**WORK ITEM**
Please read the skincare labeling text below and say how many chemical ingredients the fragrance industry has to choose from.

**EXCERPTED TEXT**

•••••

If you want to learn more about what USDA Organic and Leaping Bunny labeling means, check out our reference list down below [2,3].

Why Should You Choose USDA Organic over “Natural”?

Skincare products which are labelled to be “all natural” or “with natural ingredients” are different from USDA organic because they are not Health Canada or FDA regulated and may actually still have chemically-produced ingredients in them! In reality, the Environmental Working Group exposed that “fragrances”, for example, a rose fragrance, could be made of 50+ different chemical ingredients (the fragrance industry has 3,100 to choose from) [4]. Most of the companies that use “fragrance” on their ingredient list are unlikely to divulge the complete list of natural essences or synthetic chemicals used in their products, which are often petrochemicals. The best way to know if your product truly is completely natural is to take a look at the ingredient list. If you see words that you cannot pronounce or do not recognize as being from a plant or plant extract, it likely has been chemically produced.

But why is this a big deal? Unfortunately, although these products may contain some natural ingredients that are wonderful for supporting skin health, the other synthetic ingredients can negate the overall benefits of the natural component. One example is coenzyme Q10 (CoQ10) - a natural ingredient in many anti-aging products. CoQ10 is an awesome anti-oxidant which fights damage to the skin as we go through the wear and tear of life [5]. However, if the product contains other pro-oxidants or free-radical causing ingredients such as pesticides, it can completely dilute the effect of the CoQ10, reducing the effectiveness.

•••••

**EXCERPTED RECORDS**
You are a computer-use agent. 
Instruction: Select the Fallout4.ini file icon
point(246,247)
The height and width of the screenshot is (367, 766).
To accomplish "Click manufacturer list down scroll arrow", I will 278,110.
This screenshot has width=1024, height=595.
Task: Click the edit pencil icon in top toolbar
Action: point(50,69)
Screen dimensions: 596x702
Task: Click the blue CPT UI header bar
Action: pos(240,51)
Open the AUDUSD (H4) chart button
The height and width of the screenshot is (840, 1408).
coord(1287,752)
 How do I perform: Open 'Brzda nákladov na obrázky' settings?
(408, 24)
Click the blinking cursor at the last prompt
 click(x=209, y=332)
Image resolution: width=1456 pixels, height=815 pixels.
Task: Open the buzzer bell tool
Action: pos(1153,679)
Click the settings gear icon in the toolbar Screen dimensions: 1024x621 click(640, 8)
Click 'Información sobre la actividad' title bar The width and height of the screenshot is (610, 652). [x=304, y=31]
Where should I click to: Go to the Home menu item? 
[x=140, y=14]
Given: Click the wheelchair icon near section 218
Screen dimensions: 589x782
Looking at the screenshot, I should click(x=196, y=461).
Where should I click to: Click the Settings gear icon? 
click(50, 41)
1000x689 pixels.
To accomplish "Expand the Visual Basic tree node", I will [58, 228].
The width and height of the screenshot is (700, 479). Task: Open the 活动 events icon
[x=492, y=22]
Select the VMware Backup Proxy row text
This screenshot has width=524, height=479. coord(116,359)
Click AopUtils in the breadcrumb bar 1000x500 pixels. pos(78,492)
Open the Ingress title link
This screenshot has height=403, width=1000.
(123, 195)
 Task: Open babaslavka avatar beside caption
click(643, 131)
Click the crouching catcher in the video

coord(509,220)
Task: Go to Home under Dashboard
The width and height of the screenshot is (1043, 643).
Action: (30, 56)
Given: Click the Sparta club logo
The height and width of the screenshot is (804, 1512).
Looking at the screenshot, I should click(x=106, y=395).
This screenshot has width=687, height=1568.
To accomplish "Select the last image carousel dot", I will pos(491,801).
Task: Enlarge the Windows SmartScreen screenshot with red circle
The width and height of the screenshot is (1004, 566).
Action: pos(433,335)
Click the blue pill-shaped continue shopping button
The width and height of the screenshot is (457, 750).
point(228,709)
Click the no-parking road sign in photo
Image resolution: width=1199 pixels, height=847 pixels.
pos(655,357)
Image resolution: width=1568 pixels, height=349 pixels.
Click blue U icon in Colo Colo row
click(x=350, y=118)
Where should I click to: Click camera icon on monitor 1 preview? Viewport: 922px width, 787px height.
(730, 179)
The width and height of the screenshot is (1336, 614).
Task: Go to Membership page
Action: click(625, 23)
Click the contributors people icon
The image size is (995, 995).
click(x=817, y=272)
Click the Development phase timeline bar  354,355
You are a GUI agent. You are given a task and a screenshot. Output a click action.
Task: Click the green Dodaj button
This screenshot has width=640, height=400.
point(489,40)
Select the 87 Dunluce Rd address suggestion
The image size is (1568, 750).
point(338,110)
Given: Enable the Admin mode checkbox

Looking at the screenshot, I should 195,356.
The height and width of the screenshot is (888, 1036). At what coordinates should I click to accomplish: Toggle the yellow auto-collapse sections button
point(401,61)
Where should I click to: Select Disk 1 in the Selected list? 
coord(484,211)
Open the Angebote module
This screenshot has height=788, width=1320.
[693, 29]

•••••

**RESPONSE**
3,100